# THE TASK
In the records below, begin at the line that has "This screenshot has height=587, width=891." and stop after the line that has "The width and height of the screenshot is (821, 1456)."; quote those lines verbatim and nothing more.

# DATA SUPPLIED
—————

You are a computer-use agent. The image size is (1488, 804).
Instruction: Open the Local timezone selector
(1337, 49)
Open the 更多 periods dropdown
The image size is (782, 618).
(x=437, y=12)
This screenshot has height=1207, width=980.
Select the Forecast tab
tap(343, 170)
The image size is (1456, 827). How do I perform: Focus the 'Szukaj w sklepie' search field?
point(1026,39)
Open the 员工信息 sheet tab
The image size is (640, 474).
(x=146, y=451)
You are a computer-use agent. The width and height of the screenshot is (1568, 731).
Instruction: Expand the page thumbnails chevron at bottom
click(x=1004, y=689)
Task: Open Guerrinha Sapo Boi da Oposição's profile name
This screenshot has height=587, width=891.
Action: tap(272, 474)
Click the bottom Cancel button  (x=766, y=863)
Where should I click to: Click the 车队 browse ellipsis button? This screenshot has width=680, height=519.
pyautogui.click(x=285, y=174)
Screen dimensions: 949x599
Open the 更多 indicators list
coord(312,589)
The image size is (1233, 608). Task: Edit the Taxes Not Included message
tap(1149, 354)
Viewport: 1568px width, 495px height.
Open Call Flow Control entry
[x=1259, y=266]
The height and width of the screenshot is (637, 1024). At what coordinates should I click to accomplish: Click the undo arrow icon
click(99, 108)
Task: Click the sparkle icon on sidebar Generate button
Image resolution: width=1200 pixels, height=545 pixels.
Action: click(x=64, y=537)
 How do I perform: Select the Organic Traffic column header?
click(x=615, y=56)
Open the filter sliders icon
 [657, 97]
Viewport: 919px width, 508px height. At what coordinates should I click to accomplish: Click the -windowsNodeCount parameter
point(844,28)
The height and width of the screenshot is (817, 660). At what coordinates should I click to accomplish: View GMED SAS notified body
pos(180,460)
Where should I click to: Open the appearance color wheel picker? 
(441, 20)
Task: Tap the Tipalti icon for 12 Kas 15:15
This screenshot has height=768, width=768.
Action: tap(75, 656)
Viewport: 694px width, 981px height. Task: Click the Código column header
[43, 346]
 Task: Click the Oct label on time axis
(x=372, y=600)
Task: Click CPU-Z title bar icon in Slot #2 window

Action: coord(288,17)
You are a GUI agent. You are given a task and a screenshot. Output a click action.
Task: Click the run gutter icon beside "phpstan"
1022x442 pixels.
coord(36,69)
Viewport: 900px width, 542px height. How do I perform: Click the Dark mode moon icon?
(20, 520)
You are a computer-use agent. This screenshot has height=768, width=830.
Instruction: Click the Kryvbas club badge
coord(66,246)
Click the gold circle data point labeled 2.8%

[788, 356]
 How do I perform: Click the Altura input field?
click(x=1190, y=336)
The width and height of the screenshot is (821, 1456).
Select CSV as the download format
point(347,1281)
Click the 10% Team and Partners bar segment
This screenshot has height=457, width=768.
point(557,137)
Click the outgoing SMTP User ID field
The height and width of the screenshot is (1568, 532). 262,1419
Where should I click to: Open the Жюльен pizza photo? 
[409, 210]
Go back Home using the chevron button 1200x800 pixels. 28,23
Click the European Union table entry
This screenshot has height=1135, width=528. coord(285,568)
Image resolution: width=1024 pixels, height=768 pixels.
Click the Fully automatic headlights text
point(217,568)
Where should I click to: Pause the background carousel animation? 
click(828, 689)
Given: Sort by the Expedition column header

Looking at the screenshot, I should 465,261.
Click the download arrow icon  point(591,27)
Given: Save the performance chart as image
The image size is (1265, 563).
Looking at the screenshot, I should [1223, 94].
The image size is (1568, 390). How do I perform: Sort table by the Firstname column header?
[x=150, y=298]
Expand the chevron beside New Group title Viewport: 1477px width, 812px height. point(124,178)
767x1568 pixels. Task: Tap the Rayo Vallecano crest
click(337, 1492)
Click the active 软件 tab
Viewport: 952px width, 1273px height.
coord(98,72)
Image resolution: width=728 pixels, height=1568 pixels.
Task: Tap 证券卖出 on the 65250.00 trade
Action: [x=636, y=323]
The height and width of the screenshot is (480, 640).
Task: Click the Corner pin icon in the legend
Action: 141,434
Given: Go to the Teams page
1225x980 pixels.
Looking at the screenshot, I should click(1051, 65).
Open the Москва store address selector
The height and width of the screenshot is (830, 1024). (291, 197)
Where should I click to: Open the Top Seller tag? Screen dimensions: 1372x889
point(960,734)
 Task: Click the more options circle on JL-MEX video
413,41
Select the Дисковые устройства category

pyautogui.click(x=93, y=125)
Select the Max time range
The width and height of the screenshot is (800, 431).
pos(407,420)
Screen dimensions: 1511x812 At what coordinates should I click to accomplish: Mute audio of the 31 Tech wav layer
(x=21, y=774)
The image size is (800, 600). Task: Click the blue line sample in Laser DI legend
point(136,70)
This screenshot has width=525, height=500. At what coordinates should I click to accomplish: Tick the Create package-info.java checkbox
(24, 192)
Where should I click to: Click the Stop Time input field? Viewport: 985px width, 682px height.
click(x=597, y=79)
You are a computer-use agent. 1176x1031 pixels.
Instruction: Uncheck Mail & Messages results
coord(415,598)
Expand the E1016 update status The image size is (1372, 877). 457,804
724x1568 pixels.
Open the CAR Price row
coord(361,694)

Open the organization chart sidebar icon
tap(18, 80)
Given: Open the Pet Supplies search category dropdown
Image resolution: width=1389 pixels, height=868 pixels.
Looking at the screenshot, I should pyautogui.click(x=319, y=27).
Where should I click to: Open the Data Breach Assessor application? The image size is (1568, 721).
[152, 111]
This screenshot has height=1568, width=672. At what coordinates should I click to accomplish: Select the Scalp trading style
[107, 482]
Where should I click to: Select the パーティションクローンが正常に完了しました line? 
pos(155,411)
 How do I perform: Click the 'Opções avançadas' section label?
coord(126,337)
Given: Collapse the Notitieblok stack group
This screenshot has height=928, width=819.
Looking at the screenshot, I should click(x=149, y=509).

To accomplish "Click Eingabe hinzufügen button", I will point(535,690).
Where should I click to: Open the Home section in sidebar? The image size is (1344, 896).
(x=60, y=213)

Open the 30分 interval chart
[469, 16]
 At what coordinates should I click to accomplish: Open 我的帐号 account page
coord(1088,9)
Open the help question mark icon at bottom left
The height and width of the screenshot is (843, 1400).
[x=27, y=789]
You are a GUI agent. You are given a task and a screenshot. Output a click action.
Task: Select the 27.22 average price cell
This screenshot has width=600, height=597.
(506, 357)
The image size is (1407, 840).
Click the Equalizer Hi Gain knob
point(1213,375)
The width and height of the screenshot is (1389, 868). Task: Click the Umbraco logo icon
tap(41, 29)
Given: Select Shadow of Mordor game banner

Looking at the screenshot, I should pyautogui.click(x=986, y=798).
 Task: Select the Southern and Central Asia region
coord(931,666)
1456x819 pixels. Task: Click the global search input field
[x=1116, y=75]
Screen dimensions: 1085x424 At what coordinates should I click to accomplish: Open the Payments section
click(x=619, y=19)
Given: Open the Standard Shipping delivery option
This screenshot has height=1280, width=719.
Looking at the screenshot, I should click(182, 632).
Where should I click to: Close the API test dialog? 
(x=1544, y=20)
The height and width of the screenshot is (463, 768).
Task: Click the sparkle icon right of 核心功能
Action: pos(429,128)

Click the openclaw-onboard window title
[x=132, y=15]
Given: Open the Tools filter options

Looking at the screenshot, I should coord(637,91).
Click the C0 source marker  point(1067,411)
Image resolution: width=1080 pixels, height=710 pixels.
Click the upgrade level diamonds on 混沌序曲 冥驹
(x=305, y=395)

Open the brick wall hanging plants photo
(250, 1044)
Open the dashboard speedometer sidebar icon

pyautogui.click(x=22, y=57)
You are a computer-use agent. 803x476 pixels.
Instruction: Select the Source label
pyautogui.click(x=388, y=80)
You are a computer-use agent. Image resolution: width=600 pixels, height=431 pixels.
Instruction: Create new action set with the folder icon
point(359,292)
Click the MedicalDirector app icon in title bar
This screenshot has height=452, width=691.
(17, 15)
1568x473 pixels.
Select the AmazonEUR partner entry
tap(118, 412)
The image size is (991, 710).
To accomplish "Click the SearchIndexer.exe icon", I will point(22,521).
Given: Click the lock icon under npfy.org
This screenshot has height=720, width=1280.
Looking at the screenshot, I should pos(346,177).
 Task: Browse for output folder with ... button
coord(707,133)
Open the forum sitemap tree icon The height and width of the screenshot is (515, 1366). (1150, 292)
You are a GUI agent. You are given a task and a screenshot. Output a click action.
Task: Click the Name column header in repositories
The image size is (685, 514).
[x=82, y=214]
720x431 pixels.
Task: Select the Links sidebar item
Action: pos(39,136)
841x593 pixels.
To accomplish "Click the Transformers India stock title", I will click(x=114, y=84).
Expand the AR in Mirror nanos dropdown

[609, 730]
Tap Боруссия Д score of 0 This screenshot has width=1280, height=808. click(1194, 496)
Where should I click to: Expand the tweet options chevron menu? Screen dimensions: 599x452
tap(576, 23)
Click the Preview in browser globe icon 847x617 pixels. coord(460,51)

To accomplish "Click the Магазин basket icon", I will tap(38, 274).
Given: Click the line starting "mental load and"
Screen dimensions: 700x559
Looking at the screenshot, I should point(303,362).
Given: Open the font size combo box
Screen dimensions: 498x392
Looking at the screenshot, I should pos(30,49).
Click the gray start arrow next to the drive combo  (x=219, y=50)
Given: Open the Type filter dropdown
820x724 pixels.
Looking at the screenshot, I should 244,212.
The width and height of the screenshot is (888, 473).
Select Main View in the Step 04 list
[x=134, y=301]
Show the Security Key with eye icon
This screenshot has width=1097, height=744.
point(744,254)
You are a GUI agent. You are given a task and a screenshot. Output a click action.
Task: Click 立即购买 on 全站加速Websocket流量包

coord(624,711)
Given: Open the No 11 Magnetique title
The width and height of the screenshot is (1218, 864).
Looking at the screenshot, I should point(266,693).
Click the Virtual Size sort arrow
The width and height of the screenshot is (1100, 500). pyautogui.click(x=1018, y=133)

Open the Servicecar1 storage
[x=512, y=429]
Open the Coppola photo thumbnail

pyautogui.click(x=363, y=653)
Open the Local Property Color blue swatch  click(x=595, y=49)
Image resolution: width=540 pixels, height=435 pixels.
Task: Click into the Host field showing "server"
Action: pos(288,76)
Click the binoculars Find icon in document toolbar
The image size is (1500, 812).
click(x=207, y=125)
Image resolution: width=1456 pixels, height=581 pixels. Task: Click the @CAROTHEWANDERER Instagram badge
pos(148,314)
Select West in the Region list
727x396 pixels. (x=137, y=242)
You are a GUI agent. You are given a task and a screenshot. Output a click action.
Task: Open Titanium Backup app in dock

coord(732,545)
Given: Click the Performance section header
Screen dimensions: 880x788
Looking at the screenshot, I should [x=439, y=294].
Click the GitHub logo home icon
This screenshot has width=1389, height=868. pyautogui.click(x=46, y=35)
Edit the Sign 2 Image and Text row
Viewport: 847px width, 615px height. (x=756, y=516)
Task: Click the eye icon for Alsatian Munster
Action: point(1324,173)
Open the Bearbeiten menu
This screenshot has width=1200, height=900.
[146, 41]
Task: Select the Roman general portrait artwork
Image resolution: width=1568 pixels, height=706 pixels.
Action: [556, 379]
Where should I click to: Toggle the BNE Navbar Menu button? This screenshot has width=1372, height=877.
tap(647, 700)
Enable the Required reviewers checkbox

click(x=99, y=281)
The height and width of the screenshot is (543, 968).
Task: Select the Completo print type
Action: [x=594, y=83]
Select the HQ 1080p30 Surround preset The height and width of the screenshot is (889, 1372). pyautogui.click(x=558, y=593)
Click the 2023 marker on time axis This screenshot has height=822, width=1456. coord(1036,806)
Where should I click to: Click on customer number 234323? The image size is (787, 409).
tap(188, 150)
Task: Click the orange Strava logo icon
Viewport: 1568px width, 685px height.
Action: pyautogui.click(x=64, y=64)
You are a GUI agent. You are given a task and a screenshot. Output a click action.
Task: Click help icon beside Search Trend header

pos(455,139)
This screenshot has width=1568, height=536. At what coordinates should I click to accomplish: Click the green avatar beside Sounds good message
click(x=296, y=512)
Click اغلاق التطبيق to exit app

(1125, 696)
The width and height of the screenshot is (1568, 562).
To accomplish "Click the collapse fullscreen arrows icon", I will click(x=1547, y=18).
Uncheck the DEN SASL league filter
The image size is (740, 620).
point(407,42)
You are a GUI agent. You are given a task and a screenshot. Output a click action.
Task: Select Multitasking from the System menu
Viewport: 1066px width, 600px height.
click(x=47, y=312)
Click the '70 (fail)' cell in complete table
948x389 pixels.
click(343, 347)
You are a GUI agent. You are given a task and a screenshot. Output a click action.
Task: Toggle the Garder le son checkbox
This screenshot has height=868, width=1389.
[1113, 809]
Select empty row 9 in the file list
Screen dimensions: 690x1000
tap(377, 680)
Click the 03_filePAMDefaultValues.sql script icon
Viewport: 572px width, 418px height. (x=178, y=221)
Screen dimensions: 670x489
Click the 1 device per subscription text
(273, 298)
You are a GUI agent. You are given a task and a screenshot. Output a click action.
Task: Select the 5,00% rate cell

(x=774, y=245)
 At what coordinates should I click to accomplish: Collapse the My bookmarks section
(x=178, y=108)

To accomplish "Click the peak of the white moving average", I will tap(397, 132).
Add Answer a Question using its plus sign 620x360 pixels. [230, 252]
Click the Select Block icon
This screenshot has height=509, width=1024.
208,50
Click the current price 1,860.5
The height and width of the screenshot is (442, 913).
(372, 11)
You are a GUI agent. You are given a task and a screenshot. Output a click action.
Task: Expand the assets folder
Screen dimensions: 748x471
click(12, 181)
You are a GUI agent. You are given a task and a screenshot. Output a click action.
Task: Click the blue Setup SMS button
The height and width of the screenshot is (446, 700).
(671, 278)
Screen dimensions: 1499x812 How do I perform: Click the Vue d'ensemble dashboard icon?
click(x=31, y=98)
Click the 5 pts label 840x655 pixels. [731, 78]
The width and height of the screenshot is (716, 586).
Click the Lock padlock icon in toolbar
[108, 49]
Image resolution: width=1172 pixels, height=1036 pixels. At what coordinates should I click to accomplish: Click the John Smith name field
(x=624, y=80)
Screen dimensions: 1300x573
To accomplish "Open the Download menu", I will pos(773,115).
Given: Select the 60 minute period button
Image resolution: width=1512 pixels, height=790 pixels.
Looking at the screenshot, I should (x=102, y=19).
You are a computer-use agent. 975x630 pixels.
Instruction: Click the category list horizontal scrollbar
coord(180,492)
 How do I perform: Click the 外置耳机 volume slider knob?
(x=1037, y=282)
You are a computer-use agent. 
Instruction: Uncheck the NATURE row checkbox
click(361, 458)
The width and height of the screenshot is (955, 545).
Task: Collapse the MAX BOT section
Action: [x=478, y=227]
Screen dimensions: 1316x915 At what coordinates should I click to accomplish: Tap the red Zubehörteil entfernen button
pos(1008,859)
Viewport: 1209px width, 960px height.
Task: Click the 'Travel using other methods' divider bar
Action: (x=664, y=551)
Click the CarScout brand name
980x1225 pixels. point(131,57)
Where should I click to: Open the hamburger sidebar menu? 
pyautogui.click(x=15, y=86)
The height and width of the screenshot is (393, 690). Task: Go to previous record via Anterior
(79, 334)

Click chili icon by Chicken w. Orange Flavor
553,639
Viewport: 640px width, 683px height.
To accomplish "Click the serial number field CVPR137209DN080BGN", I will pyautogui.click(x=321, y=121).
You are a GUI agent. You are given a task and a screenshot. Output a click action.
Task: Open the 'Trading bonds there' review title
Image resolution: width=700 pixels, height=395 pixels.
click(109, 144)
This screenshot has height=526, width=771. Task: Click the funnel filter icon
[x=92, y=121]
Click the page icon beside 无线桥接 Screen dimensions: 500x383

—————

# FINISHED EXERCISE
This screenshot has height=587, width=891.
Action: tap(272, 474)
Click the bottom Cancel button  (x=766, y=863)
Where should I click to: Click the 车队 browse ellipsis button? This screenshot has width=680, height=519.
pyautogui.click(x=285, y=174)
Screen dimensions: 949x599
Open the 更多 indicators list
coord(312,589)
The image size is (1233, 608). Task: Edit the Taxes Not Included message
tap(1149, 354)
Viewport: 1568px width, 495px height.
Open Call Flow Control entry
[x=1259, y=266]
The height and width of the screenshot is (637, 1024). At what coordinates should I click to accomplish: Click the undo arrow icon
click(99, 108)
Task: Click the sparkle icon on sidebar Generate button
Image resolution: width=1200 pixels, height=545 pixels.
Action: click(x=64, y=537)
 How do I perform: Select the Organic Traffic column header?
click(x=615, y=56)
Open the filter sliders icon
 [657, 97]
Viewport: 919px width, 508px height. At what coordinates should I click to accomplish: Click the -windowsNodeCount parameter
point(844,28)
The height and width of the screenshot is (817, 660). At what coordinates should I click to accomplish: View GMED SAS notified body
pos(180,460)
Where should I click to: Open the appearance color wheel picker? 
(441, 20)
Task: Tap the Tipalti icon for 12 Kas 15:15
This screenshot has height=768, width=768.
Action: tap(75, 656)
Viewport: 694px width, 981px height. Task: Click the Código column header
[43, 346]
 Task: Click the Oct label on time axis
(x=372, y=600)
Task: Click CPU-Z title bar icon in Slot #2 window

Action: coord(288,17)
You are a GUI agent. You are given a task and a screenshot. Output a click action.
Task: Click the run gutter icon beside "phpstan"
1022x442 pixels.
coord(36,69)
Viewport: 900px width, 542px height. How do I perform: Click the Dark mode moon icon?
(20, 520)
You are a computer-use agent. This screenshot has height=768, width=830.
Instruction: Click the Kryvbas club badge
coord(66,246)
Click the gold circle data point labeled 2.8%

[788, 356]
 How do I perform: Click the Altura input field?
click(x=1190, y=336)
The width and height of the screenshot is (821, 1456).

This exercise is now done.